In some ways i’m doing ok with it, i’ve managed to make some brand new friends, especially some single mum friends. its sad but im not too lonely. the trouble is, my new friends either don’t have kids or their kids go to different schools. and my kids are complaining about it. they complain about having to spend time with ‘my friends’, say my friends are weird or their kids are weird. i’m finding it increasingly difficult to arrange it so i can be with my kids and also with other families at the same time.
its not the end of the world but it makes me feel lonely that i struggle to do normal things like have days out alongside other families, or spend evenings with other families. and like a have a double life. i’m either with my kids or with friends, and i cant mix them. and i feel like my older kid (detail removed by moderator) is forming the idea that ‘normal families’ don’t want to hang around with me. which may be true, weep.

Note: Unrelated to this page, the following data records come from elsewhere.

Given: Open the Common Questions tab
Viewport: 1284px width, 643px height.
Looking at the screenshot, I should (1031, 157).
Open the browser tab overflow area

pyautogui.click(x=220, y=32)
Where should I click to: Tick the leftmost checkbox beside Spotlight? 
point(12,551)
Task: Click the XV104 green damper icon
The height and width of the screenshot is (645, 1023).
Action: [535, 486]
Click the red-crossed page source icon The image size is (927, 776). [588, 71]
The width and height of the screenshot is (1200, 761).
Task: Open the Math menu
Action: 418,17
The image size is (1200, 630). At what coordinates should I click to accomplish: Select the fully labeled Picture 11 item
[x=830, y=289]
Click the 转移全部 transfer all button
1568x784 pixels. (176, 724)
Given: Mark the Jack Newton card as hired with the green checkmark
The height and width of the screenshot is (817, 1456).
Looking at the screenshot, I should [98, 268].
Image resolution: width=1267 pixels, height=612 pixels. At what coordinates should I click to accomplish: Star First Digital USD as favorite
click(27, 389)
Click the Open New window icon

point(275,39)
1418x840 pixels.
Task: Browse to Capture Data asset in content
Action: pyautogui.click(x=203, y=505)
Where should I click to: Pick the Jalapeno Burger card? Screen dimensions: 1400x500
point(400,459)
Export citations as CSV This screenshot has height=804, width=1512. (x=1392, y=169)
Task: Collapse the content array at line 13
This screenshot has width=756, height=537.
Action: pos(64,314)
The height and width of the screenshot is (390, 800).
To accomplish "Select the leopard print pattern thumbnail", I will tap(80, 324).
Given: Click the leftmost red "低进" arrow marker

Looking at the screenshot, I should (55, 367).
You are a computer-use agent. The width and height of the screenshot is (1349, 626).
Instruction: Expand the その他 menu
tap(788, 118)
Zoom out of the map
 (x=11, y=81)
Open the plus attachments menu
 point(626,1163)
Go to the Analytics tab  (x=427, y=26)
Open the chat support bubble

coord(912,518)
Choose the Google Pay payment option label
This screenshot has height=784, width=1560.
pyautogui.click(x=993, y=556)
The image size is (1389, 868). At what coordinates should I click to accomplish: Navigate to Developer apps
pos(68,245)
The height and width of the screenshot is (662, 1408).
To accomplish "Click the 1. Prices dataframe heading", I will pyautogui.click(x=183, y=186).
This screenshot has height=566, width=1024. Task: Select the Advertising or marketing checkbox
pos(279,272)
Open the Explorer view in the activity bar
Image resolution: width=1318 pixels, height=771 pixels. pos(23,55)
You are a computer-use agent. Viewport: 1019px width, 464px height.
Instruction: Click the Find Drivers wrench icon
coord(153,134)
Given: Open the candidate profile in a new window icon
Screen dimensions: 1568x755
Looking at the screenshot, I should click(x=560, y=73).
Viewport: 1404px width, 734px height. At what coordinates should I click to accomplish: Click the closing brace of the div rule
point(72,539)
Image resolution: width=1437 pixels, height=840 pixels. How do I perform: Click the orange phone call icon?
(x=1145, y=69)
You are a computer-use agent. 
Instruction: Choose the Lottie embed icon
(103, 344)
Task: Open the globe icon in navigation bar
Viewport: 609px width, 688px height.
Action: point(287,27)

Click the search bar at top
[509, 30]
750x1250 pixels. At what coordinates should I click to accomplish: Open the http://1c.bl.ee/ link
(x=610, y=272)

i’ve thought about reaching out to some parents from school and trying to tell them my side of the story but……it feels doomed to fail. noone has reached out to me, and it feels like it would just fuel the idea that i’m causing trouble. one thing i’ve learned, painfully, is that people really don’t want to hear about abuse.
also, i dont really want to hang out with people who would act like that in the first place.
i’m so much happier now that i’ve managed to create distance from my ex. but hurts that i had to locally ostracise myself in the process.
sorry for a ramble. i guess i’m just wondering if anyone else ever found themself in the same position? tips for getting out of it would be a bonus……………
thanks!!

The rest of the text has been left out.